Malacca Securities Sdn Bhd has initiated coverage on Main Market-bound Stratus Global Holdings Bhd with a fair value of RM2 per share, representing a 150% upside from its IPO price of 80 sen, citing the group’s expansion strategy, robust semiconductor industry prospects and healthy earnings visibility.
The research house said the automated material handling system solutions provider stands to benefit from the global artificial intelligence-led semiconductor boom, supported by plans to more than double its production capacity through a RM122.6 million investment in a new manufacturing facility in Bayan Lepas. The additional capacity is expected to remove production bottlenecks and support a growing pipeline of orders when operations commence in 2028.
Malacca Securities also expects Stratus Global to accelerate its international growth by establishing sales and engineering support offices in Japan, Taiwan, Germany and the US over the next three years. The strategy builds on its growing overseas exposure, with North America and Europe contributing 81.8% of FY26 revenue.
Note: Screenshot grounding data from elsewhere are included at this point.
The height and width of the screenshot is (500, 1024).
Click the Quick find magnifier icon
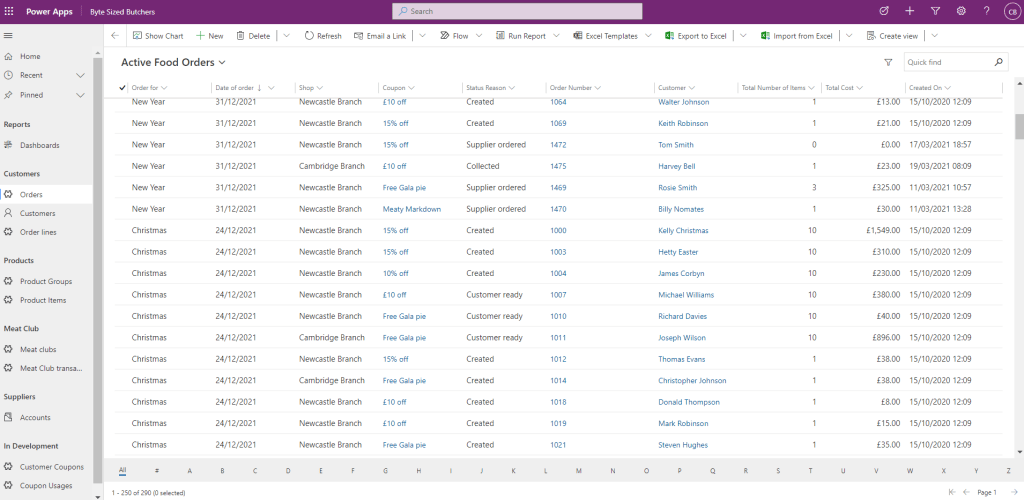(998, 62)
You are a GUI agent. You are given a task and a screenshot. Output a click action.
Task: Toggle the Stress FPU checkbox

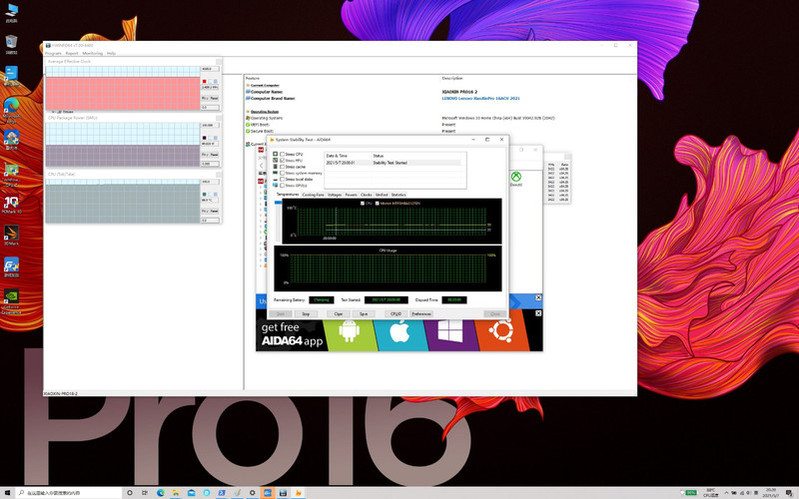[x=282, y=160]
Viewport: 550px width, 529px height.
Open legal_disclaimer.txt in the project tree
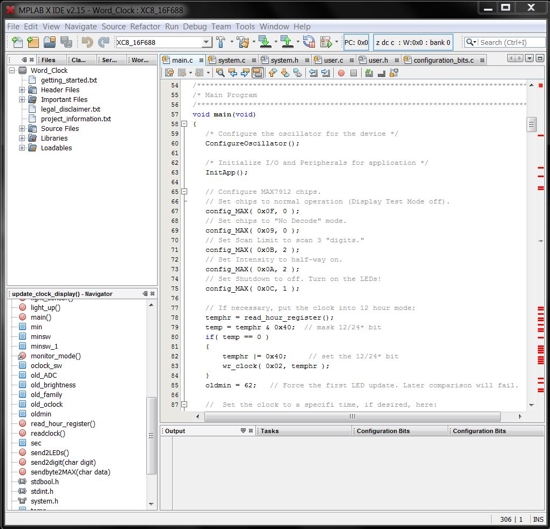pyautogui.click(x=70, y=109)
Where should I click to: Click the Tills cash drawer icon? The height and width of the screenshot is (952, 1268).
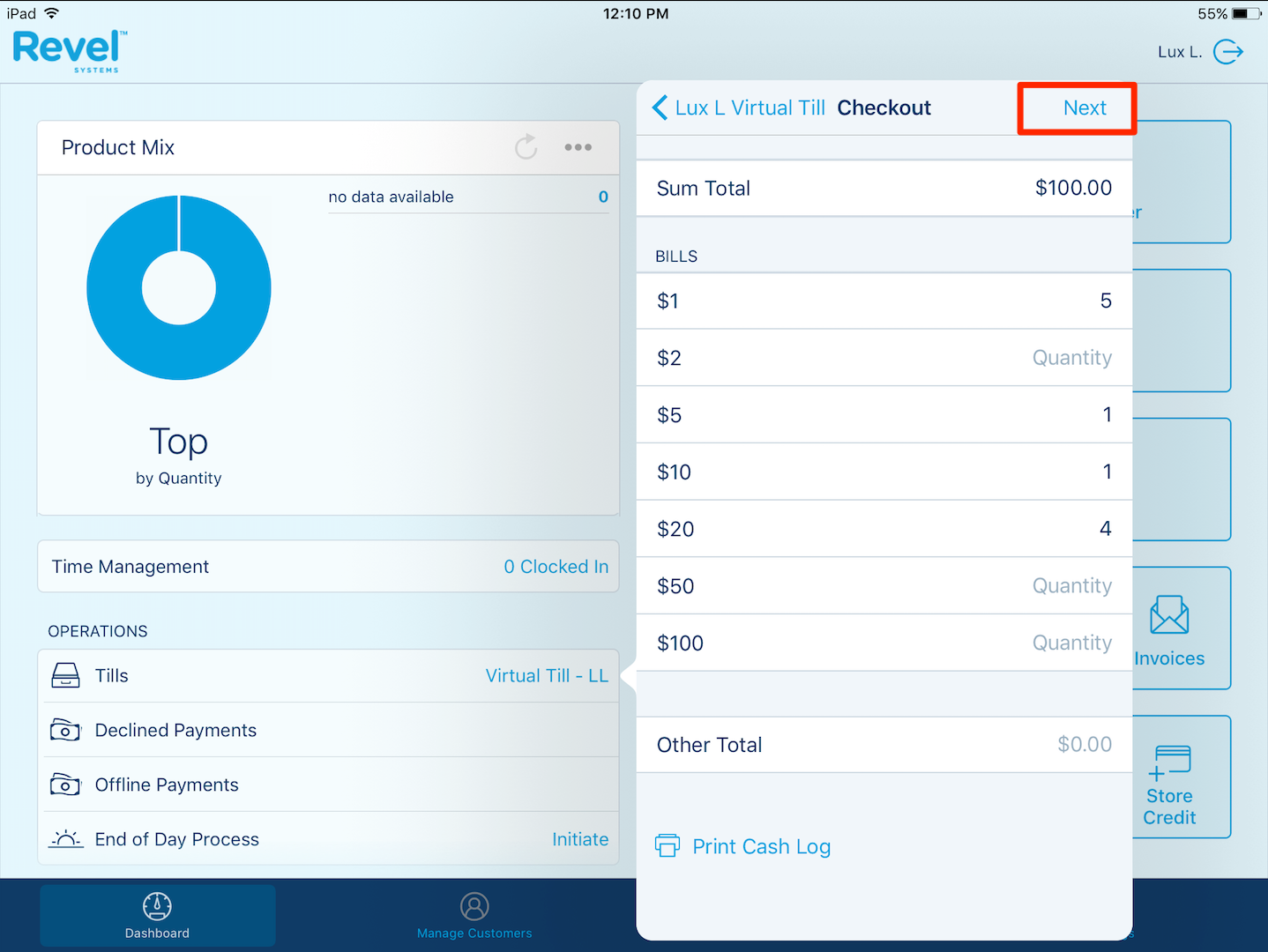66,676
The group is also expanding into the back-end semiconductor automation market, where demand is rising as chipmakers automate assembly and testing processes to improve productivity and support advanced packaging. Combined with an unbilled order book of RM108.4 million, Stratus Global has clear revenue visibility over the next two financial years, the research house noted.
Despite a 10.5% decline in FY26 revenue to RM197.1 million and a 22.8% drop in net profit to RM51.1 million, Malacca Securities said the group’s resilient gross profit margin of 51.8%, debt-free balance sheet and strong operating cash flow demonstrate the resilience of its business model.
The brokerage projects Stratus Global to deliver a three-year earnings CAGR of 12.5%, with growth driven by the semiconductor upcycle, overseas market expansion and additional production capacity.
Its RM2 target price is based on a 42.1-times FY28 forecast price-to-earnings multiple, reflecting Stratus Global’s superior profitability and return on equity compared to comparable global automation companies.
However, Malacca Securities cautioned that foreign exchange movements, customer concentration and execution risks relating to its new manufacturing facility remain the key risks to its investment thesis.